Tout cela est positif, mais compte tenu de sa communication, il aura toujours des contradicteurs, même pour ses réformes les plus utiles. Il ne pourra appliquer son programme que dans le cadre de la concertation. La démarche du bras de fer avec un perdant total et un gagnant total n’est plus acceptée en politique.

Rapidité des jugementsLors de sa participation le 3 janvier à l’émission «Point à la ligne» de la SNRT, il a surpris les observateurs par un raccourci dans son analyse. Interrogé sur comment les réussites dans le domaine du football peuvent être fructifiées et généralisées, par le gouvernement, à d’autres secteurs socioéconomiques, sa réponse fut compliquée.

Après avoir rendu un hommage vibrant à l’équipe nationale, il a affirmé que «la réussite dans le domaine du football n’est que l’expression de la réussite du gouvernement dans d’autres secteurs. C’est un tout inséparable! Pourquoi traiter isolément les succès au football? Nos ministres travaillent. Il est difficile pour moi de substituer l’équipe nationale au gouvernement ou l’inverse!»

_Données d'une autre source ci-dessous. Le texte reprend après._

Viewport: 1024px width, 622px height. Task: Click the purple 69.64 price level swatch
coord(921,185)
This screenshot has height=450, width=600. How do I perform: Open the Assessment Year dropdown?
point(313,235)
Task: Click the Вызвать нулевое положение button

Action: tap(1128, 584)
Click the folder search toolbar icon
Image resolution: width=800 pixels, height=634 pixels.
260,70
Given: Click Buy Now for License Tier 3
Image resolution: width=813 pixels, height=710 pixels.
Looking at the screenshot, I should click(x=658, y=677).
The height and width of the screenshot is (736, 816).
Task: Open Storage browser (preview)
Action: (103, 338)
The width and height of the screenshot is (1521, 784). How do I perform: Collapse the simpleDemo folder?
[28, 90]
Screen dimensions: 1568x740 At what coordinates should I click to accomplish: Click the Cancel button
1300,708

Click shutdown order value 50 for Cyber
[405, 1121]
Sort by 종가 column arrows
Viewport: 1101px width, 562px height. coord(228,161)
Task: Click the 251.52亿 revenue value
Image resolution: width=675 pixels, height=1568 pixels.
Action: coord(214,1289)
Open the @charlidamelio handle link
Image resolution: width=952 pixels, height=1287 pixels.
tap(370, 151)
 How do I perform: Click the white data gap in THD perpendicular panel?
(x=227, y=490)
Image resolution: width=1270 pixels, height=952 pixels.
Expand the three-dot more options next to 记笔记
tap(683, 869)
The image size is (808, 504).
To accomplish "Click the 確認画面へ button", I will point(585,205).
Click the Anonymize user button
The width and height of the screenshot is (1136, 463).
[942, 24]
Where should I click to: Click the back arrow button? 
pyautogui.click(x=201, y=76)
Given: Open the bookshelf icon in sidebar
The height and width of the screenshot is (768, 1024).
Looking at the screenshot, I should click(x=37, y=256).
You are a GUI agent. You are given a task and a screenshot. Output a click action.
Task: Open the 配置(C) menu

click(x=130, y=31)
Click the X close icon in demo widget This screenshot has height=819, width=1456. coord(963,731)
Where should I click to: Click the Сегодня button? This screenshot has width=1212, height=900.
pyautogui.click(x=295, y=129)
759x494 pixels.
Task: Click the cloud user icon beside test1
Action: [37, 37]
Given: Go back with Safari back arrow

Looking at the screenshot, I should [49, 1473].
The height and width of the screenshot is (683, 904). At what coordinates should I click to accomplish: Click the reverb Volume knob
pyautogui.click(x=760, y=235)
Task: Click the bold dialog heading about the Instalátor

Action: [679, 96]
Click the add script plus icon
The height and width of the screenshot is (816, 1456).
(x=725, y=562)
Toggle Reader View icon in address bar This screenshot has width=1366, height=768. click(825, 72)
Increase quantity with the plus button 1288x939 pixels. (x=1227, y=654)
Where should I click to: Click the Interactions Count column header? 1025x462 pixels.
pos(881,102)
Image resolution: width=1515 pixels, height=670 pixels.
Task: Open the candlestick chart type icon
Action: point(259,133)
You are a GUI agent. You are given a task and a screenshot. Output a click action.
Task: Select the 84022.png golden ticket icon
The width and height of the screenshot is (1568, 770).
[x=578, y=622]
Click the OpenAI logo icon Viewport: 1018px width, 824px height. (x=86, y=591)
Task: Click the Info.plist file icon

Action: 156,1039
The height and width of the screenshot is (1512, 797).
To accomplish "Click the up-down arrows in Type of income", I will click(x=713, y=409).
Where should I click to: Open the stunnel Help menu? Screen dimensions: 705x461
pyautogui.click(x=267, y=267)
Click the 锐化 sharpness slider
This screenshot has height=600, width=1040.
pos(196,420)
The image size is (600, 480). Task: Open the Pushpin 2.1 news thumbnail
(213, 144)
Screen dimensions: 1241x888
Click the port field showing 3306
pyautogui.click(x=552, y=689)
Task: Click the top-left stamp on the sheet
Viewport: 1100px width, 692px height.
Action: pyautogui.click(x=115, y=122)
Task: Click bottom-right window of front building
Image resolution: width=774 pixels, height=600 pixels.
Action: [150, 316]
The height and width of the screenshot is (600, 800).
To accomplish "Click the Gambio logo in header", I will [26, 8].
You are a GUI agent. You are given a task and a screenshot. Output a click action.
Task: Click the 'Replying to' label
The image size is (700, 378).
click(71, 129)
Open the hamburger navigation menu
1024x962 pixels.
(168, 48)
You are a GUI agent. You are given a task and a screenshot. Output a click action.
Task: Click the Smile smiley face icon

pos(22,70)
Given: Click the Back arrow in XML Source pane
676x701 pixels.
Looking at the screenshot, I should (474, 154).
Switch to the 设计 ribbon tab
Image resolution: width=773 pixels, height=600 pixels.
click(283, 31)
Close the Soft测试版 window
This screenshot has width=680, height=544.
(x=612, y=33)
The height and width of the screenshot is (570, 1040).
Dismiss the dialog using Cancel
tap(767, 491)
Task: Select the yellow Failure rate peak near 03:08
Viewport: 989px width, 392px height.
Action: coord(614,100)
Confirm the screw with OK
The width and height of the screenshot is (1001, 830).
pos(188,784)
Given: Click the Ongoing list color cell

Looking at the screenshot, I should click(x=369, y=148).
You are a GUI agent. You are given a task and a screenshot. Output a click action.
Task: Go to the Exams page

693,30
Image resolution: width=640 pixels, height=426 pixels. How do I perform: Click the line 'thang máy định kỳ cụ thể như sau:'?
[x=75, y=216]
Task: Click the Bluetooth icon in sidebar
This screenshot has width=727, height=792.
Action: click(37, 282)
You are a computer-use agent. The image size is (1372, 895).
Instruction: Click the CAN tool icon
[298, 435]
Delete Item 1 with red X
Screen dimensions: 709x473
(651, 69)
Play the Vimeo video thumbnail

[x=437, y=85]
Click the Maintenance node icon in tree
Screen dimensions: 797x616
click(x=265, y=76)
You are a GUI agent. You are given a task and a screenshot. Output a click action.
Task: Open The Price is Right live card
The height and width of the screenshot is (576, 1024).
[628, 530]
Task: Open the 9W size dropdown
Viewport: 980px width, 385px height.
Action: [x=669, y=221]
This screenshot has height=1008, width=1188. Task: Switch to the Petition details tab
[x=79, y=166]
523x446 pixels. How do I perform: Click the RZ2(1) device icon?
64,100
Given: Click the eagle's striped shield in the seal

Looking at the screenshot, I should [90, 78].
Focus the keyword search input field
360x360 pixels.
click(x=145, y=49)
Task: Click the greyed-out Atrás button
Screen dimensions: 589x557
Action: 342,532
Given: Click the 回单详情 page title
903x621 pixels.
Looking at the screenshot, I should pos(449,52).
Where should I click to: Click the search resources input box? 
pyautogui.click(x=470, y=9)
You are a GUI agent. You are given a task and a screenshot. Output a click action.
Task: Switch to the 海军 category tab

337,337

Cette mise en parallèle est surprenante. Il est évident qu’il y a une action gouvernementale performante dans plusieurs secteurs. Mais l’exploit des Lions de l’Atlas est porteur d’une symbolique historique exceptionnelle. Son retentissement fut planétaire. Il a valu à notre pays des louanges unanimes. Tout cela est le fruit d’une volonté et d’une action de fond déployée par l’Etat depuis très longtemps et qui n’est liée à aucun calendrier électoral ou gouvernemental.

Il faut donc faire la part des choses et apprécier à sa juste valeur la symbolique de cet exploit, inscrit en lettres d’or dans l’histoire. Il a une valeur de modèle, pas seulement chez nous, mais dans d’autres pays qui l’ont adopté comme référence.

La mesure du propos et la pondération sont fondamentales chez un homme politique. Abdellatif Ouahbi, le fils de la belle Taliouine, gagnerait à être plus inspiré par la sereine symbolique du safran de sa région de cœur et abandonner ce langage sulfureux qui ne sert pas sa carrière politique.